Selama periode Sosialis Nasional, itu adalah drama Schiller yang paling sering ditampilkan di Reich Jerman, yang mencengangkan karena orang tidak dapat melihat hubungan apa pun antara isi drama dan situasi sosial saat ini. Benno von Wiese berkata pada tahun 1959 tentang drama Schiller: "Sampai saat ini, tidak ada drama karya Schiller yang begitu kontroversial dan menyajikan interpretasi dengan masalah rumit seperti 'Louise Millerin'" Â . Berikut ini, beberapa aspek interpretasi dan saran untuk tema sentral akan disebutkan.
Di satu sisi, kita melihat fokus dalam kritik Schiller terhadap "absolutisme feodal . Ini adalah drama perjuangan kebebasan politik; sebuah drama yang menggambarkan konfrontasi sosial calon borjuasi dengan negara absolutis feodal di Jerman; sebuah drama perjuangan kelas borjuis dengan hasil yang fatal. Schiller bereaksi terhadap realitas politik dan sosial pada masanya, tetapi tidak menulis drama revolusioner. Korff bahkan menyebut drama pada tahun 1923 sebagai "sebuah tusukan di jantung absolutisme" . Namun, Schiller  mengkritik moralitas borjuis dan menyerukan keberadaan diri sendiri dan kebersamaan.
Wilkonson menafsirkan drama secara metafisik pada tahun 1945 dan menyebutnya sebagai "tragedi cinta tanpa syarat". Dalam drama masa mudanya, Schiller menggambarkan cinta tanpa syarat dan menunjukkan krisis manusia antara sensualitas dan akal, tidak manusiawi dan kewajiban etis.

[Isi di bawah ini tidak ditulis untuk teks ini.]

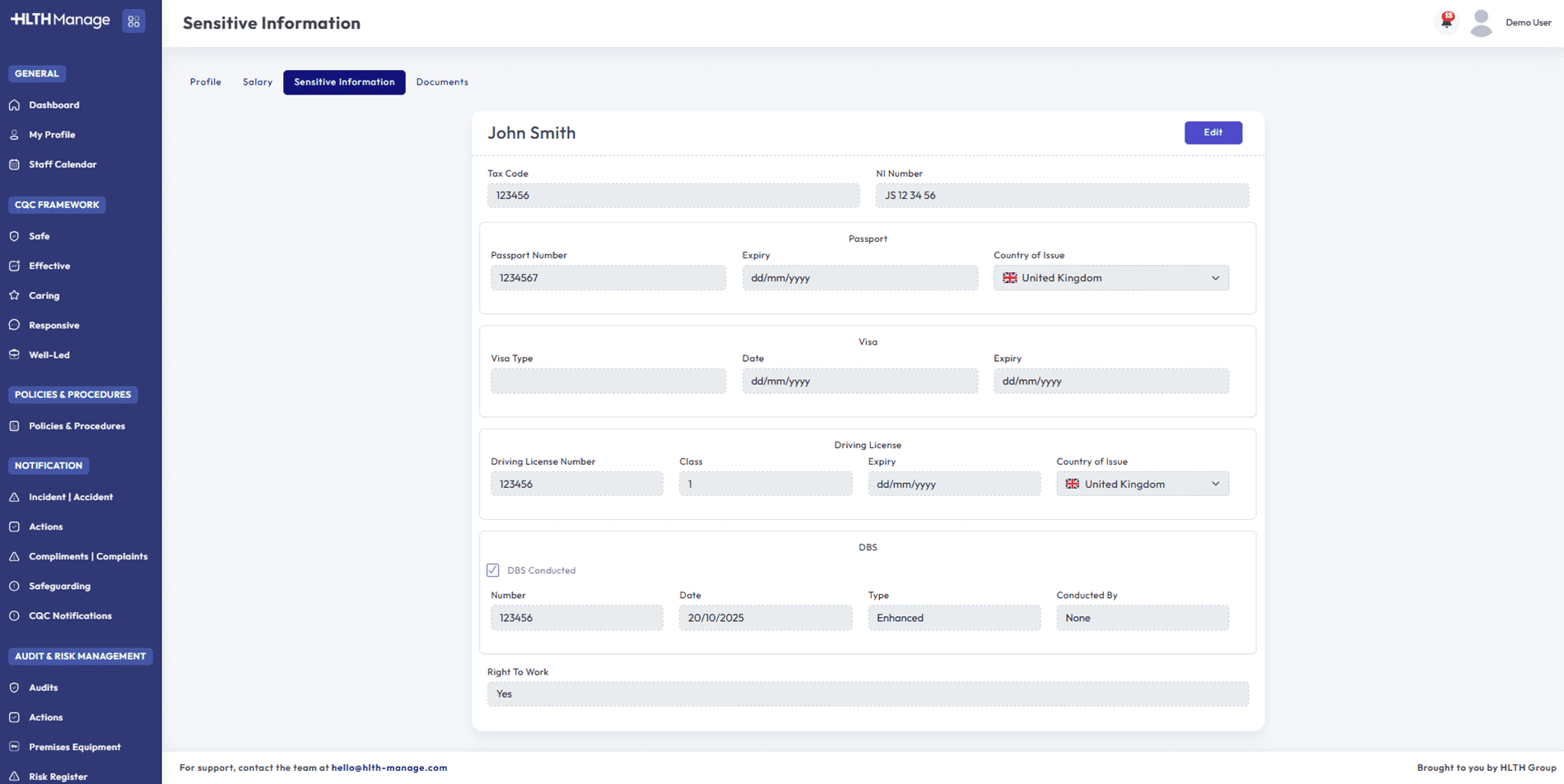Open Safeguarding from the sidebar icon

pos(15,587)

Ilse Appelbaum Graham dari Jerman melihat "cinta posesif" Â Millers untuk Luise sebagai tema utama. Schiller: Cinta dan Intrik perspektif hari ini. Untuk mengevaluasi drama Schiller hari ini, kita harus sekali lagi mempertimbangkan niatnya. Filsuf dan Jermanis Karl S. Guthke menyebutkan dua cara memandang drama; di satu sisi sebagai karya periode yang berkaitan dengan kritik terhadap absolutisme dan subjek hambatan kelas, di sisi lain sebagai karya yang tidak lekang oleh waktu jika ditinjau dari aspek cinta yang mutlak dan tanpa syarat.

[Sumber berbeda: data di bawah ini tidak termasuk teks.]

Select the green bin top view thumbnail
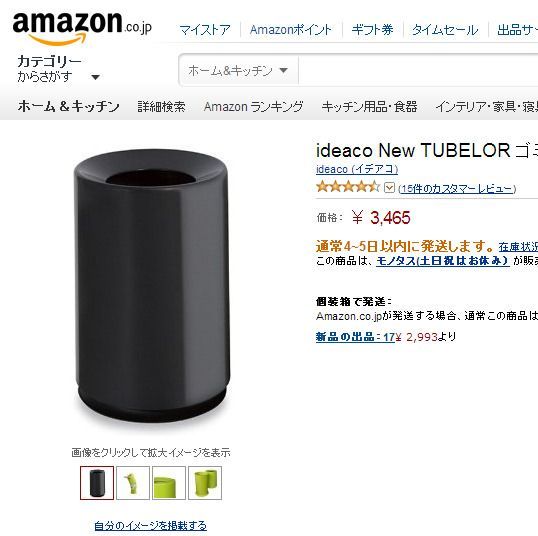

Mari kita berurusan terlebih dahulu dengan konflik sejarah. Â Schiller mengkritik despotisme dengan tindakan sewenang-wenangnya seperti perdagangan tentara, yang diperlakukan dalam adegan kedua Babak II, dan pengadilan yang boros. Selain itu, bagaimanapun, Schiller menentang hierarki di pengadilan dan perselisihan kompetitif yang berlaku di sana, di mana ia mendedikasikan dirinya melalui sosok marshal pengadilan.Â
Alasan untuk ini mungkin terletak pada pengalaman Schiller dengan Wurttemberg Duke Karl Eugen. Selanjutnya, Schiller berbicara menentang moralitas borjuis dan impotensi warga yang terkait dengannya. Schiller menunjukkan di sini konflik antara dua sistem norma yang berbeda.
Di satu sisi ada konflik dalam keluarga bangsawan. Ferdinand pasti memiliki ide modern dan menginginkan pernikahan cinta. Namun, ayahnya yang haus kekuasaan, sang presiden, hanya melihat manfaat pernikahan dalam meningkatkan hubungan. Dia menunjukkan secara terbuka bagaimana dia melihat hubungan antara putranya dan Luise dan apa yang dia simpulkan darinya untuk putranya: "Apakah dia berpura-pura bermaksud baik kepada orang bodoh? Bahkan lebih baik lagi - jadi saya melihat dia memiliki cukup kecerdasan untuk berbohong. Dia bisa menjadi presiden." Â
Dalam royalti hari ini, mungkin kebijakan keluarga adalah yang terpenting. Namun, contoh Putri Christina dari Spanyol menunjukkan  raja-raja saat ini lebih manusiawi. Christina, seorang lulusan perguruan tinggi, menikah dengan bintang bola tangan Basque Inaki Urdangarin pada tahun 1997.Â
Meskipun lidah jahat berbicara tentang hubungan dengan latar belakang politik, yaitu untuk menandai perdamaian di Spanyol, ini tidak dapat dibuktikan. Orang tua Christina hanya melihat kekurangan dalam pekerjaannya sebagai pemain bola tangan, tetapi mereka senang  Christina telah menemukan pria dalam hidupnya.